All the way home Willie had very little to say, but he listened politely as Margery talked on and on, punctuating her sad moralizings with long labored breaths and weary headshakes.

"And then afterwards, Willie, if I had only sat still as Effie told me to, I might have got off all right. But no, I had to come racing off here in the hot sun and I knew I oughtn't to, and then I went into the blackberry patch and I knew I hadn't any right to, and all I got to say is, it's a wonder a hundred bees didn't sting me instead of one.."

Willie looked at her curiously.

"Do you think you got stung because you picked those berries?"

"I just know that was why."

"Well, the gravedigger was getting it worse than you, and I guess he had a right to be there, hadn't he?"

For a moment Margery was stumped, but only for a moment.

"Yes, Willie," she said simply, "he had a right to chase us, but – he had no right to use such turrible langwedge.

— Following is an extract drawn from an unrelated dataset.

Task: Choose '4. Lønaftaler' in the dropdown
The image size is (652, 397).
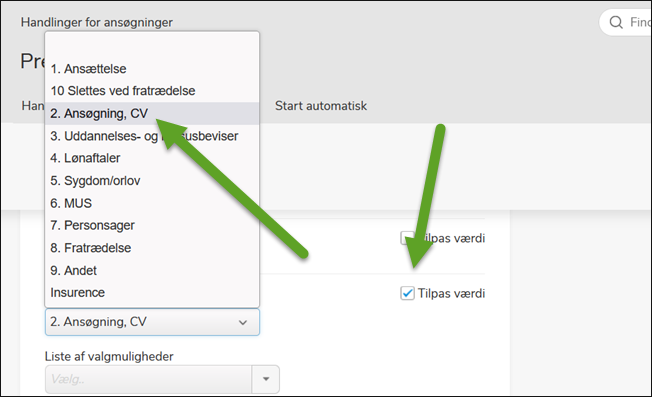Action: pos(152,158)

I'm not one bit surprised he got stung for it. You heard him yourself, Willie, you know you did."

Yes, Willie had heard him, and Margery was certainly right in intimating that the young gravedigger was exceptionally fluent in cuss words. With cause and effect so clearly demonstrated, Willie Jones had no further argument against Margery's conception of a prompt and well-deserved judgment. He was silent a moment, then went back to something else.

"So you think you oughtn't to have gone into the blackberry patch at all?"

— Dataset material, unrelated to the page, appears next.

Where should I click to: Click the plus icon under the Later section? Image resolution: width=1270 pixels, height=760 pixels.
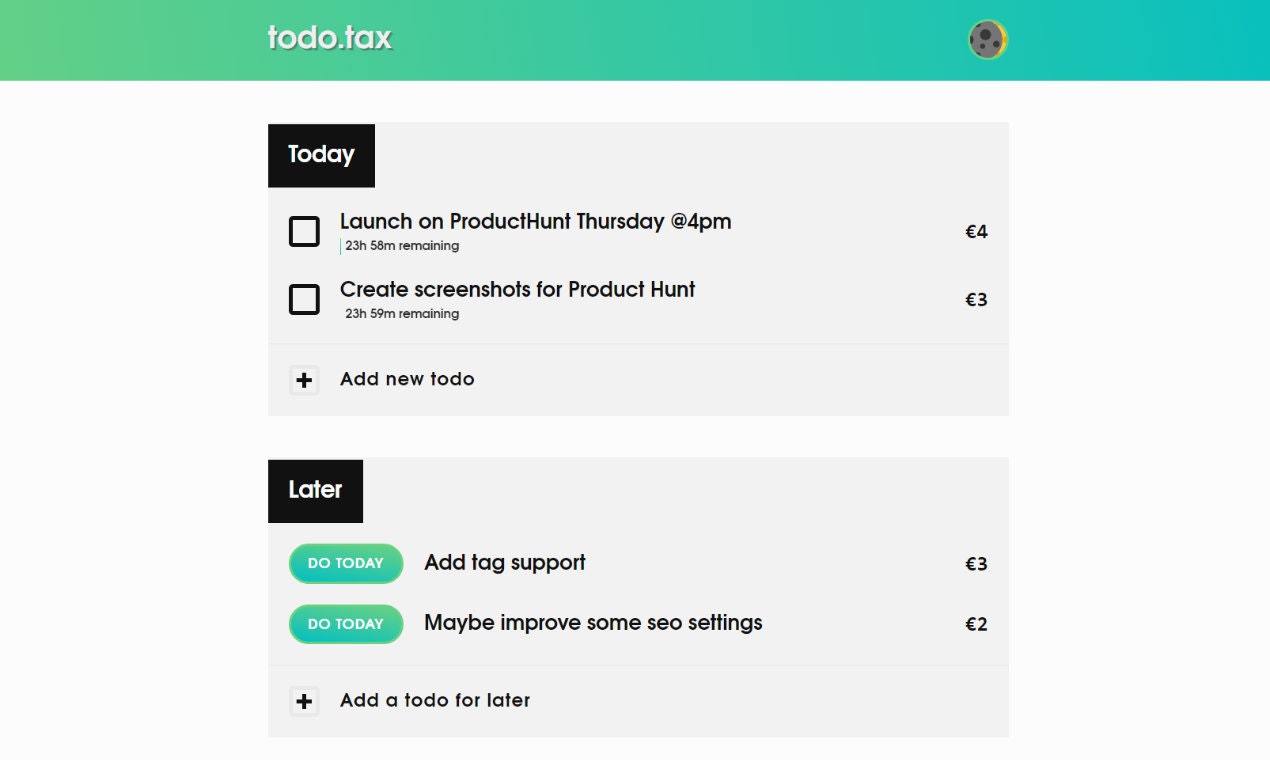(304, 701)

"Why, of course I think so! I know so! Wasn't there a sign up not to? Why, taking blackberries when there's a sign up is not much better than downright stealing!"

"H'm," murmured Willie Jones with interest. Then after a pause he said: "Now, Margery, listen here: if you feel as bad about it as all that I tell you what I'll do – I'll take your share of blame for the berries. I'll tell everybody that I picked 'em all."

Margery turned heavy eyes on her companion and, sick as she was, saw through his little scheme at once. He was offering her a chance to give up her share of tainted profits.

"Thank you, Willie, thank you very much, but I guess I'll just tell the truth about the berries. It wouldn't be fair to you if I didn't."

Willie protested that it would be all right, but Margery was firm.

"No, Willie, I did pick half of them, that's all there is about it, and you mustn't pretend I didn't… Oh, oh, I wonder do I look as sick as I feel?"

Willie scanned her colorless face and, under the delusion that sick folk desire to look as nearly well as possible, said: "No, you're looking all right." The expression of indignant protest which his cheerful remark excited showed him his mistake, and he added, rather lamely: "You do look kind of thin, though."

"Thin!" Margery snorted. "Why, Willie Jones, if you were one-half as sick as I am this minute, why, you – you'd be dead long ago! O-oh! My head, and my stummick, and my finger, too! But my finger's not as bad as my head and my stummick. Oh, how I wish that Effie was here!"

"Effie?"

"Yes, Effie. She'd have me well in two minutes."

"I hope you don't think we'll find Effie when we get home."

"Why not?"

"Don't you remember what she said when we started out? Don't you know she said she was going to her brother's house because we called her a hired girl?"

For the moment Margery had forgotten, and now, at this sudden reminder, she was so overcome she had to sit down for a few moments and rest on the curbstone.

"Oh," she groaned, "you don't think she really meant it, do you, Willie? What'll I do if she's not there? There's no one else knows how to make me thr'up like Effie! She always does it for me. Why, I'll just die, I know I will, if she's not there!"

"I'm sorry, Margery, but even if she is there, I don't think she'll do anything for you this time. She's pretty mad at both of us."

"Willie Jones," Margery said, with sudden determination, "you've got to do something. You've just got to!"